Open RajaRuling opened 2 months ago

RajaRuling commented 2 months ago

Description

When running the mlx-usft.ipynb notebook on M1 Mac with the --adapter-file argument, it results in an "unrecognized arguments" error. It seems like the argument is either not implemented or incorrectly handled.

Steps to Reproduce

  1. Run all cells of the notebook on a M1 Mac
  2. Observe the error in 10th code cell.

Expected Behavior

The script should recognize the --adapter-file argument and use the specified adapter file for training or testing as intended.

Actual Behavior

The script throws an error: lora.py: error: unrecognized arguments: --adapter-file trial1.npz.

usage: lora.py [-h] [--model MODEL] [--train] [--data DATA]
               [--lora-layers LORA_LAYERS] [--batch-size BATCH_SIZE]
               [--iters ITERS] [--val-batches VAL_BATCHES]
               [--learning-rate LEARNING_RATE]
               [--steps-per-report STEPS_PER_REPORT]
               [--steps-per-eval STEPS_PER_EVAL]
               [--resume-adapter-file RESUME_ADAPTER_FILE]
               [--adapter-path ADAPTER_PATH] [--save-every SAVE_EVERY]
               [--test] [--test-batches TEST_BATCHES]
               [--max-seq-length MAX_SEQ_LENGTH] [-c CONFIG]
               [--grad-checkpoint] [--seed SEED]

Possible Solution

Additional Information

Please let me know if there's a different way to specify the adapter file or if there's an update needed to handle this argument correctly. Thanks!

couillonnade commented 1 month ago

The documentation here states that the argument should be "--adapter-path" instead of "--adapter-file" as well as the usage example you printed above.

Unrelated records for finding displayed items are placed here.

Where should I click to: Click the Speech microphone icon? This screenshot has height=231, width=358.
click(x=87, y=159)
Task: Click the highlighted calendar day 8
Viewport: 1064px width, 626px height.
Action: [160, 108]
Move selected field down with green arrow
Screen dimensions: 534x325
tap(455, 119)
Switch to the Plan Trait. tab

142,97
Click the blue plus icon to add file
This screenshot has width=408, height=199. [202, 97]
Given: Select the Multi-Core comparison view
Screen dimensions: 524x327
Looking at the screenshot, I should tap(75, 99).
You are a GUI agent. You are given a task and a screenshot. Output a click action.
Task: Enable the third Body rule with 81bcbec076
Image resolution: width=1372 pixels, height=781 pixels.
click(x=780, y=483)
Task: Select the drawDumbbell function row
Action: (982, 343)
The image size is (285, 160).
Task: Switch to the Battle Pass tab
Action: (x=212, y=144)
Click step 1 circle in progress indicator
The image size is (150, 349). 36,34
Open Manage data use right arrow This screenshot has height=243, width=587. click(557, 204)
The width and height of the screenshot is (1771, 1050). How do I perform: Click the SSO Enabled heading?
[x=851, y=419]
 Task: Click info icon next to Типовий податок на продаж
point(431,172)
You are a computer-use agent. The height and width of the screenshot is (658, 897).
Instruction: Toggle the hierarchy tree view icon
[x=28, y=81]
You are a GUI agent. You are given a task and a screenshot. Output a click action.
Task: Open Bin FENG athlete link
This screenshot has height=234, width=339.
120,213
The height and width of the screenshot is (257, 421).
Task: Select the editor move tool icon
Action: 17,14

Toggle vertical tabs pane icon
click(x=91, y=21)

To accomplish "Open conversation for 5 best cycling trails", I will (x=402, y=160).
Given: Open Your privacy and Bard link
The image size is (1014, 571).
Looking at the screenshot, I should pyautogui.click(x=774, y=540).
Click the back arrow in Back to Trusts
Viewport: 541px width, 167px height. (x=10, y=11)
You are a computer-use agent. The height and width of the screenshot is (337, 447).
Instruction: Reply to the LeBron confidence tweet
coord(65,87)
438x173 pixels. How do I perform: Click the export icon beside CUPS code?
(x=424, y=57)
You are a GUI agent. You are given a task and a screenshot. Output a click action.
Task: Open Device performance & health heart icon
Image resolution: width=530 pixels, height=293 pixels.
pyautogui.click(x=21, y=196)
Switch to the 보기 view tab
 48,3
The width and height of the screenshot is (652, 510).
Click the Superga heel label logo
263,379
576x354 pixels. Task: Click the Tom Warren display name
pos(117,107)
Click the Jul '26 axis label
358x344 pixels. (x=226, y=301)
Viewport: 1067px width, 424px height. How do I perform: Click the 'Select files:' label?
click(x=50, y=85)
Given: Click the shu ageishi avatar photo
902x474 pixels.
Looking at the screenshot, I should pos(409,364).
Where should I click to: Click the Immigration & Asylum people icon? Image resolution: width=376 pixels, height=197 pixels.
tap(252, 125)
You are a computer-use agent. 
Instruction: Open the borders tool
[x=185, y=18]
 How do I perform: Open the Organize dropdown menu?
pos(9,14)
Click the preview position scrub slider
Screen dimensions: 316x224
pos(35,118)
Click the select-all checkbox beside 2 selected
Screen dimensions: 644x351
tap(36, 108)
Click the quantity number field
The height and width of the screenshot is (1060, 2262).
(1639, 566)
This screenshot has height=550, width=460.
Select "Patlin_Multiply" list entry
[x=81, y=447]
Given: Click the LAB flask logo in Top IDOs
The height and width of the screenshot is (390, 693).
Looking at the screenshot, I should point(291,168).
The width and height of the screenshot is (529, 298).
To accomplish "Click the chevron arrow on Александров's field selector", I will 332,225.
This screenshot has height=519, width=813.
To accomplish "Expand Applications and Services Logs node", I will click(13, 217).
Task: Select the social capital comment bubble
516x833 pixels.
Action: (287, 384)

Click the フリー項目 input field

Now the problem is further with the dequantization

Loading pretrained model Trainable parameters: 0.108% (1.126M/1044.752M) Loading datasets Training Starting training..., iters: 500 Traceback (most recent call last): File "", line 198, in _run_module_as_main File "", line 88, in _run_code File "/opt/anaconda3/envs/mlx/lib/python3.12/site-packages/mlx_lm/lora.py", line 271, in main() File "/opt/anaconda3/envs/mlx/lib/python3.12/site-packages/mlx_lm/lora.py", line 267, in main run(types.SimpleNamespace(args)) File "/opt/anaconda3/envs/mlx/lib/python3.12/site-packages/mlx_lm/lora.py", line 221, in run train( File "/opt/anaconda3/envs/mlx/lib/python3.12/site-packages/mlx_lm/tuner/trainer.py", line 214, in train lvalue, toks = step(batch) ^^^^^^^^^^^ File "/opt/anaconda3/envs/mlx/lib/python3.12/site-packages/mlx_lm/tuner/trainer.py", line 190, in step (lvalue, toks), grad = loss_value_and_grad(model, batch) ^^^^^^^^^^^^^^^^^^^^^^^^^^^^^^^^^^ File "/opt/anaconda3/envs/mlx/lib/python3.12/site-packages/mlx/nn/utils.py", line 34, in wrapped_value_grad_fn value, grad = value_grad_fn(model.trainable_parameters(), args, kwargs) ^^^^^^^^^^^^^^^^^^^^^^^^^^^^^^^^^^^^^^^^^^^^^^^^^^^^^^^^^^^^ File "/opt/anaconda3/envs/mlx/lib/python3.12/site-packages/mlx/nn/utils.py", line 28, in inner_fn return fn(*args, **kwargs) ^^^^^^^^^^^^^^^^^^^ File "/opt/anaconda3/envs/mlx/lib/python3.12/site-packages/mlx_lm/tuner/trainer.py", line 67, in default_loss logits = model(inputs) ^^^^^^^^^^^^^ File "/opt/anaconda3/envs/mlx/lib/python3.12/site-packages/mlx_lm/models/llama.py", line 188, in call out = self.model(inputs, cache) ^^^^^^^^^^^^^^^^^^^^^^^^^ File "/opt/anaconda3/envs/mlx/lib/python3.12/site-packages/mlx_lm/models/llama.py", line 157, in call h = self.embed_tokens(inputs) ^^^^^^^^^^^^^^^^^^^^^^^^^ File "/opt/anaconda3/envs/mlx/lib/python3.12/site-packages/mlx/nn/layers/quantized.py", line 98, in call out = mx.dequantize( ^^^^^^^^^^^^^^ ValueError: [dequantize] The matrix should be given as a uint32

Model training complete.

If you're getting a strange error and the training isn't happening (will be obvious as it'll end instantly).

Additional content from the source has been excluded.